Current tests for these AI models often focus too much on language skills or don't thoroughly check how well they can reason about what they *see*. They don't really dig into the specific ways vision impacts thinking, leaving a gap in understanding their true cognitive abilities. It's like testing a student on a history essay when you really want to know if they can interpret a historical photograph.
What's the solution?
The researchers created a benchmark called MME-CC, which stands for Multi-Modal Evaluation benchmark of Cognitive Capacity. This benchmark includes 11 different tasks that specifically test how well the AI understands spatial relationships, geometry, and general knowledge based on images.
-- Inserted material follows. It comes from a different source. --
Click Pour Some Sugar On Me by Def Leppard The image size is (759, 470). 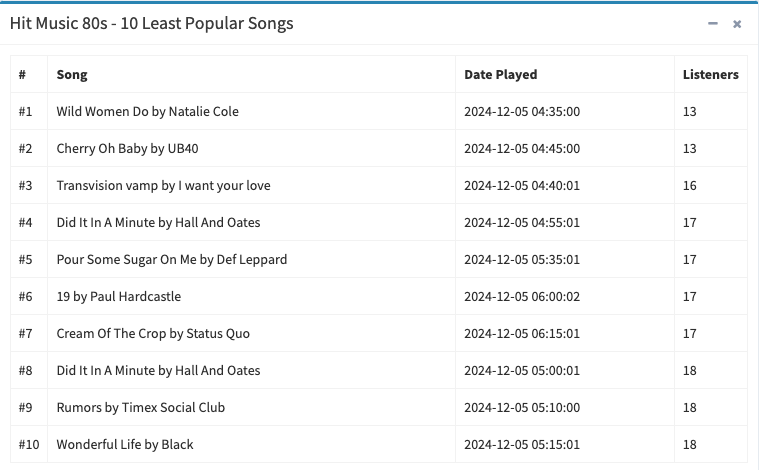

They then tested 16 different AI models on this benchmark, looking closely at where they succeed and fail. They also analyzed *how* the models arrive at their answers, noticing a pattern of first looking at the image, then reasoning, and finally checking their work.
Why it matters?
This work is important because it highlights that simply making AI models bigger isn't enough. We need to specifically evaluate and improve their ability to understand and reason about visual information, just like humans do. By focusing on 'cognitive capacity' – how well they actually *think* with images – we can build better and more reliable AI systems.
Abstract
As reasoning models scale rapidly, the essential role of multimodality in human cognition has come into sharp relief, driving a growing need to probe vision-centric cognitive behaviors. Yet, existing multimodal benchmarks either overemphasize textual reasoning or fall short of systematically capturing vision-centric cognitive behaviors, leaving the cognitive capacity of MLLMs insufficiently assessed. To address this limitation, we introduce MME-CC (Multi-Modal Evaluation benchmark of Cognitive Capacity), a vision-grounded benchmark that organizes 11 representative reasoning tasks into three fundamental categories of visual information: spatial, geometric, and knowledge-based reasoning, and provides fine-grained analyses of MLLMs' cognitive capacity across these dimensions. Based on MME-CC, we conduct extensive experiments over 16 representative MLLMs. Our study reveals that closed-source models currently lead overall (e.g., 42.66 for Gemini-2.5-Pro vs. 30.45 for GLM-4.5V), while spatial and geometric reasoning remain broadly weak (less than or equal to 30%). We further identify common error patterns, including orientation mistakes, fragile cross-view identity persistence, and poor adherence to counterfactual instructions, and observe that Chain-of-Thought typically follows a three-stage process (extract -> reason -> verify) with heavy reliance on visual extraction. We hope this work catalyzes a shift toward treating the cognitive capacity of MLLMs as central to both evaluation and model design.